| WHAT YOU WILL DO |
Repeat exactly the opening lines of the records, ending with the line that contains "Task: Open the rows per page dropdown".

Source data:
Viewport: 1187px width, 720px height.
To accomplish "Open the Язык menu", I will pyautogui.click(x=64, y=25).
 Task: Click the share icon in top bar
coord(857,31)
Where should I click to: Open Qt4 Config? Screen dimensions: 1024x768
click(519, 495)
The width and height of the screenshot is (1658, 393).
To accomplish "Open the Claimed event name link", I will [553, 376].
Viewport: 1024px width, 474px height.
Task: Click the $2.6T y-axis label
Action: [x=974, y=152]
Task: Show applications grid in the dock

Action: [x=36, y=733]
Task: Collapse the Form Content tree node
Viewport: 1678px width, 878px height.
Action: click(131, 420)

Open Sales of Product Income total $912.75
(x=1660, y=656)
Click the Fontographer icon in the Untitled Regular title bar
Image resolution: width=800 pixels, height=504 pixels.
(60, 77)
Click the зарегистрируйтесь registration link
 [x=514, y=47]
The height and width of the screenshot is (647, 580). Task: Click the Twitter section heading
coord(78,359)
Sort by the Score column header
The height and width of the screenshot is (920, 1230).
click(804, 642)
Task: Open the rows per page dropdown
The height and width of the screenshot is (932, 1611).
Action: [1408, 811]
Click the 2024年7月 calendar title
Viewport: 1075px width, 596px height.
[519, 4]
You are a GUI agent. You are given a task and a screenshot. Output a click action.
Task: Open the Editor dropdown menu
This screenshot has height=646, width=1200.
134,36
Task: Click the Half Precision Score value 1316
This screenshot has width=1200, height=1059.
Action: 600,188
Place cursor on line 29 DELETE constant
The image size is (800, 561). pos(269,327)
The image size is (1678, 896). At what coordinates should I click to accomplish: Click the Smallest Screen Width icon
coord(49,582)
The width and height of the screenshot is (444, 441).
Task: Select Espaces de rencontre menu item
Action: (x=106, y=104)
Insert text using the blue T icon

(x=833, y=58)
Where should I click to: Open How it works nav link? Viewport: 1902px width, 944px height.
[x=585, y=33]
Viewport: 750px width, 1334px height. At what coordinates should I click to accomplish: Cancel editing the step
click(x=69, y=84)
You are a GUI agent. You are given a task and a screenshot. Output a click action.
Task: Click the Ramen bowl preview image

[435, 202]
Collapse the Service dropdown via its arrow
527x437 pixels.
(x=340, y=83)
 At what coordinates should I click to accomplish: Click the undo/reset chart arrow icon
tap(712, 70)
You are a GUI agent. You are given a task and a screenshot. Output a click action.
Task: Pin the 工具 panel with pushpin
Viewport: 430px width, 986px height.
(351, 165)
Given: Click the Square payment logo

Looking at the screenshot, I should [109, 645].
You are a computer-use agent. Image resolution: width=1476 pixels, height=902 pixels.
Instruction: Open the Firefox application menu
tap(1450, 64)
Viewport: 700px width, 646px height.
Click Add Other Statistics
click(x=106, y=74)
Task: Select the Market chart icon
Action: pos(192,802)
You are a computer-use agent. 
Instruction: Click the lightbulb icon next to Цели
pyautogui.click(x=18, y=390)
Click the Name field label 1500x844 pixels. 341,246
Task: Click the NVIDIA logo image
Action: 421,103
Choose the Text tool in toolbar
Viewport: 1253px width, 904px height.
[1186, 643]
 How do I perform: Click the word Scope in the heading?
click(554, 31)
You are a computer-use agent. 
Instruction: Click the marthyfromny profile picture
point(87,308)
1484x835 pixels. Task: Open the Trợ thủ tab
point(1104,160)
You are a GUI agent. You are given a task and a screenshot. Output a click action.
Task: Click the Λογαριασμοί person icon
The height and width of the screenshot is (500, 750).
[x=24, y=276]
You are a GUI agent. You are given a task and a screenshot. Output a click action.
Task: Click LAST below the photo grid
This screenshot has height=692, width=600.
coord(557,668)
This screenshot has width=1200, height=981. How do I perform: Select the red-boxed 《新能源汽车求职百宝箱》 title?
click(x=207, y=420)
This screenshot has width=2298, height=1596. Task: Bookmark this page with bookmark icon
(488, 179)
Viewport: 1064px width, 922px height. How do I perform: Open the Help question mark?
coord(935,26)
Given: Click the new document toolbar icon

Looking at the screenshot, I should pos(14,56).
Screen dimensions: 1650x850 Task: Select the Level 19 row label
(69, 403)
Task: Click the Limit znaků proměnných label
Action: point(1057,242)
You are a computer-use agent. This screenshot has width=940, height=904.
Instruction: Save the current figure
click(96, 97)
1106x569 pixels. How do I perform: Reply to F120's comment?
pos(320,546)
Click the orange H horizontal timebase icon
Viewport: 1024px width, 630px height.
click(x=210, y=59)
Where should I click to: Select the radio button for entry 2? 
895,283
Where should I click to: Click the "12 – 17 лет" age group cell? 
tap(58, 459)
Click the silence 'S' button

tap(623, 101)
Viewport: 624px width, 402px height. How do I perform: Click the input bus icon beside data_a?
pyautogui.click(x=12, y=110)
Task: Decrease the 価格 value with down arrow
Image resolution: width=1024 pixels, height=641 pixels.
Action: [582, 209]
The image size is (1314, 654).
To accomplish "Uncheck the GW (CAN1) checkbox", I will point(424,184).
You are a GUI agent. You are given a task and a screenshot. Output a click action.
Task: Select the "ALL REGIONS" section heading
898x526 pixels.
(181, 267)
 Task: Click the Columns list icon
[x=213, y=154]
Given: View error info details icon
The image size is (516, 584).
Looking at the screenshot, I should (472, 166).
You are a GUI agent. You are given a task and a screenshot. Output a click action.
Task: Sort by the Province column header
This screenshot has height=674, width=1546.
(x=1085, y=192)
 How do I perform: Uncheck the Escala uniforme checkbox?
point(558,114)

| ANSWER TO THIS PROBLEM |
Viewport: 1187px width, 720px height.
To accomplish "Open the Язык menu", I will pyautogui.click(x=64, y=25).
 Task: Click the share icon in top bar
coord(857,31)
Where should I click to: Open Qt4 Config? Screen dimensions: 1024x768
click(519, 495)
The width and height of the screenshot is (1658, 393).
To accomplish "Open the Claimed event name link", I will [553, 376].
Viewport: 1024px width, 474px height.
Task: Click the $2.6T y-axis label
Action: [x=974, y=152]
Task: Show applications grid in the dock

Action: [x=36, y=733]
Task: Collapse the Form Content tree node
Viewport: 1678px width, 878px height.
Action: click(131, 420)

Open Sales of Product Income total $912.75
(x=1660, y=656)
Click the Fontographer icon in the Untitled Regular title bar
Image resolution: width=800 pixels, height=504 pixels.
(60, 77)
Click the зарегистрируйтесь registration link
 [x=514, y=47]
The height and width of the screenshot is (647, 580). Task: Click the Twitter section heading
coord(78,359)
Sort by the Score column header
The height and width of the screenshot is (920, 1230).
click(804, 642)
Task: Open the rows per page dropdown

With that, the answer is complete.